*Excerpted records*

----------------------------------------

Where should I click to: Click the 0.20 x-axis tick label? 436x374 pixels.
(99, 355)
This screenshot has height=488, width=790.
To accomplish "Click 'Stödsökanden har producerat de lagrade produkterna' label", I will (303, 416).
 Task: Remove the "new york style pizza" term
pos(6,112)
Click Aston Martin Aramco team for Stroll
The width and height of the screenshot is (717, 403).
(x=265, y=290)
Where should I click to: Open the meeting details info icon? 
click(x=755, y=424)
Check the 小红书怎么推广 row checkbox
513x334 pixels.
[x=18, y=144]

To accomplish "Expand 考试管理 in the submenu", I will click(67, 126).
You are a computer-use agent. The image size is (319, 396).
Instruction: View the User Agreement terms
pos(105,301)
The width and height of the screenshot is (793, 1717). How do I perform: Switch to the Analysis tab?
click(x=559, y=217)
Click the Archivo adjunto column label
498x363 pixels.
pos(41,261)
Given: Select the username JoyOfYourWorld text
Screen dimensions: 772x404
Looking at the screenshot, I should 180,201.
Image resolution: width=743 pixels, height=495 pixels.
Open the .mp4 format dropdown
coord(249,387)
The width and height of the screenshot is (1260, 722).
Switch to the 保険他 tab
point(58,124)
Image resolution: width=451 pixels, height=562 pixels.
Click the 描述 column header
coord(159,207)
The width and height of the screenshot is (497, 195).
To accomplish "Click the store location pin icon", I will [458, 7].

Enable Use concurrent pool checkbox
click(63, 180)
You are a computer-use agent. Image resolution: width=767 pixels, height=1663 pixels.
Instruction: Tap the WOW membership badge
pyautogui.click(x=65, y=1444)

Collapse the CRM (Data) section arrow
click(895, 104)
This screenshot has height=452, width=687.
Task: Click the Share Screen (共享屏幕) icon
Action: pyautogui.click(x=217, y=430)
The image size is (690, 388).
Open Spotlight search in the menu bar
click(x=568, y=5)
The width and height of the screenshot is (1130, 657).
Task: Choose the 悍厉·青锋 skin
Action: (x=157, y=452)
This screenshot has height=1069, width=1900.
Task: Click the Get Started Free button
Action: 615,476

----------------------------------------

*Work required*
Count the lines of the records that contain the string "will", and reply with the number alone.

*In response*
3